L’Association professionnelle des banques et établissements financiers du Burkina (APBEF-B) a donné le coup d’envoi de la 8ᵉ édition de son tournoi de football, le samedi 4 juillet 2026, à l’occasion d’un match d’ouverture opposant Wend Kuni Bank International à Banque Atlantique Burkina Faso. Les deux formations se sont quittées sur un score nul et vierge (0-0), au terme d’une rencontre disputée et équilibrée.
Placée sous le thème « Sport et patriotisme », cette édition rassemble 14 équipes issues des banques et établissements financiers membres de l’association. La compétition s’étalera sur quatre à cinq mois, avec une finale prévue en décembre 2026.
Pour Narcisse Ouédraogo, président du comité sport de l’APBEF-B, la tenue de cette 8ᵉ édition sans interruption constitue en soi une satisfaction pour l’association, qui poursuit chaque année ses efforts pour améliorer les infrastructures et les conditions d’accueil des équipes participantes.

« Chaque année, nous essayons d’innover. Nous nous efforçons également d’améliorer la qualité des prestations […] », a-t-il insisté, avant de rappeler que l’APBEF-B s’est donné pour mission de réunir tous les membres de l’association autour du sport roi, qui permet de fédérer les différents acteurs.
Promouvoir la cohésion entre les acteurs bancaires
Le tournoi est placé sous le coparrainage des premiers responsables de Wend Kuni Bank International et de Banque Atlantique Burkina Faso. Taxidiwoga Roland Nikiéma, directeur général de Wend Kuni Bank International, a salué la régularité de l’APBEF-B dans l’organisation de l’événement, insistant sur l’esprit de solidarité qui doit animer les équipes en compétition.

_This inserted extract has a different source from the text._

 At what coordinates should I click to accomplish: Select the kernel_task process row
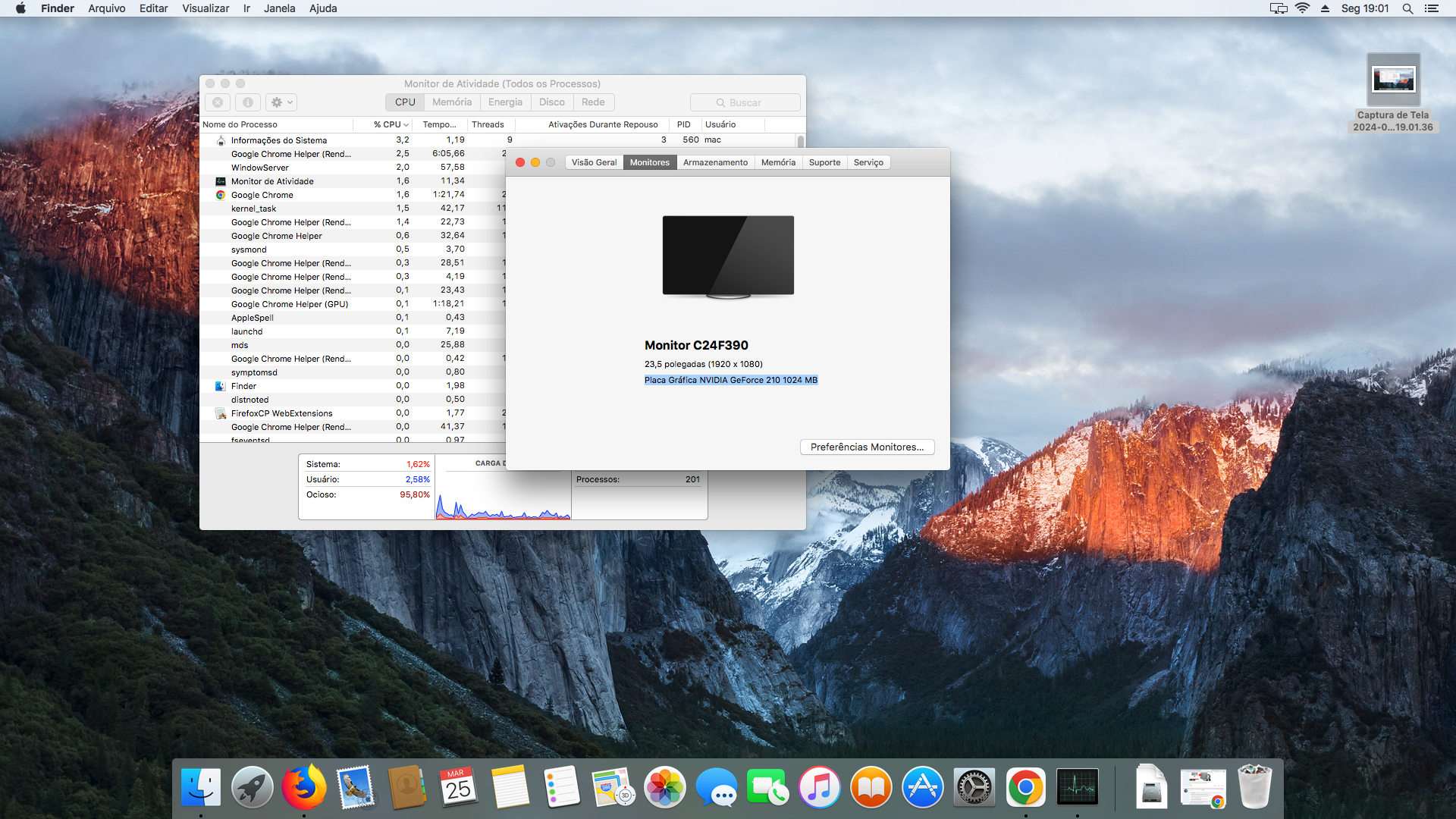254,209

Sur le terrain, a-t-il rappelé, il n’y a « ni concurrent direct ni rival institutionnel », mais des professionnels de la finance réunis autour d’un objectif commun.
« C’est exactement cette philosophie qui doit continuer d’animer notre secteur bancaire : avancer ensemble pour bâtir une économie forte, inclusive et résolument tournée vers l’avenir, pour le bonheur de la nation entière », a ajouté le coparrain de l’édition.
Sonia Kam, représentant le directeur général de Banque Atlantique Burkina Faso, a, de son côté, salué la mobilisation observée lors du match d’ouverture, y voyant l’expression de la cohésion propre à l’APBEF-B.
« Voir une telle énergie, une telle cohésion et un tel engagement au sein de nos équipes me touche profondément », a-t-elle déclaré.

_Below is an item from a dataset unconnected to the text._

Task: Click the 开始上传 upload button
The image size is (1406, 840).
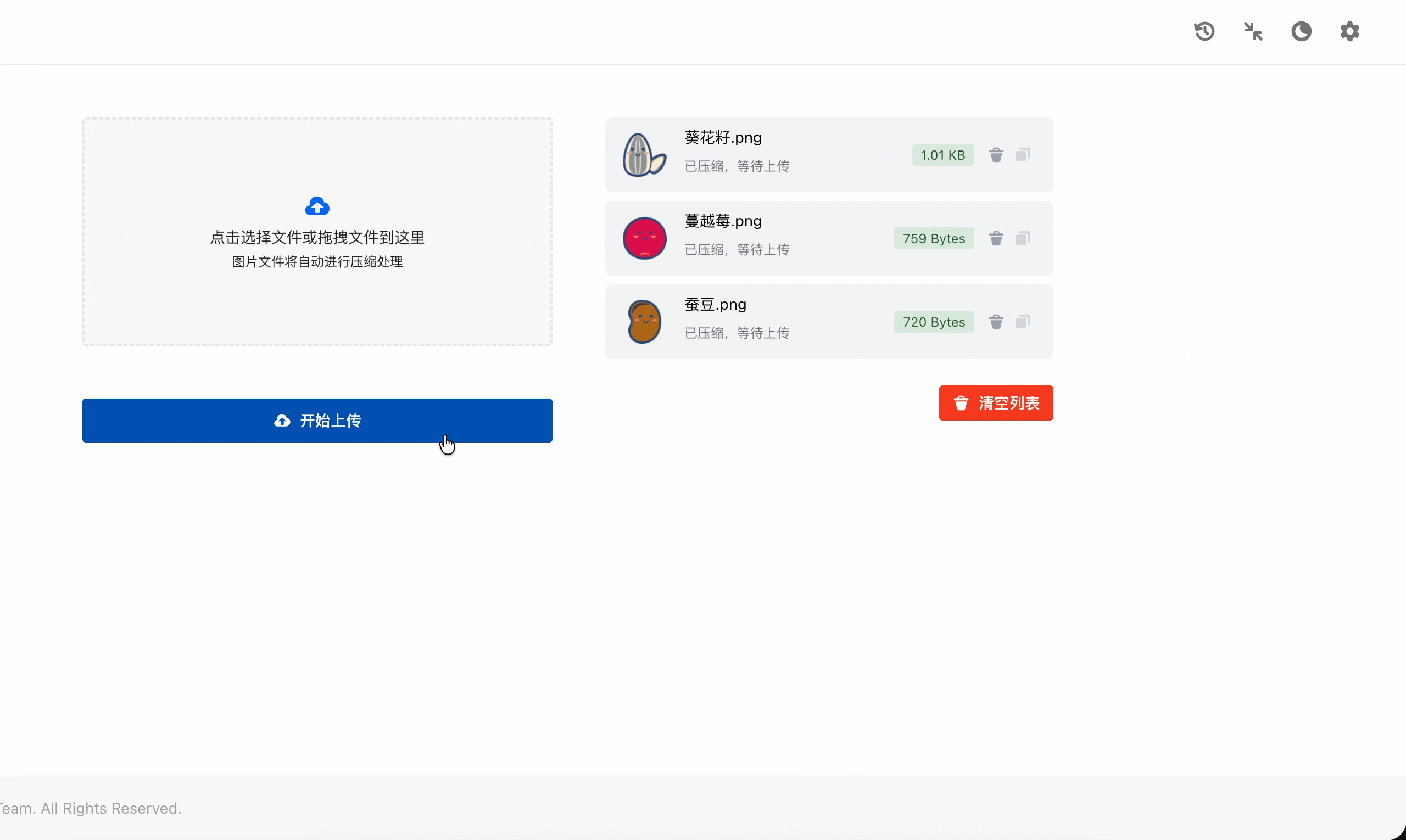Action: [x=317, y=421]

Elle a en outre souligné que les valeurs véhiculées par la compétition, notamment la discipline, la résilience et le dépassement de soi, font écho aux défis rencontrés quotidiennement dans l’exercice professionnel.
« Le sport grandit ceux qui le pratiquent », a conclu Sonia Kam.
Les impressions d’après-match
Du côté des joueurs, les analyses convergent sur le caractère tendu et disputé de cette entrée en matière. David Tamini, capitaine de Wend Kuni Bank International, a évoqué un match sous tension, freiné par le déchet technique inhérent aux rencontres d’ouverture et par une préparation physique encore incomplète des deux équipes.
« Comme tout match d’ouverture, il y a beaucoup de tension. […] Les équipes avaient du mal à trouver leur jeu », a-t-il expliqué.
Le capitaine de l’équipe a également rappelé que son équipe affronte régulièrement Banque Atlantique Burkina Faso depuis trois ans, avec, à chaque fois, des résultats serrés.
« À chaque fois, les matchs se soldent par des scores étriqués », a-t-il expliqué, affichant l’ambition de bousculer la hiérarchie du tournoi cette saison.

« À chaque fois, nous passons à deux doigts de nous qualifier. Mais je pense que cette année est la bonne », a conclu David Tamini.
Ernesto Diarra, capitaine de Banque Atlantique Burkina Faso, a, pour sa part, relevé un manque de réussite offensive de son équipe, tout en saluant la prestation solide de son adversaire et le climat de fair-play qui a prévalu tout au long de la rencontre.

« Le match s’est déroulé dans un véritable esprit de fair-play. Nous sommes entre confrères, donc tout s’est passé dans un esprit d’amitié », a-t-il indiqué.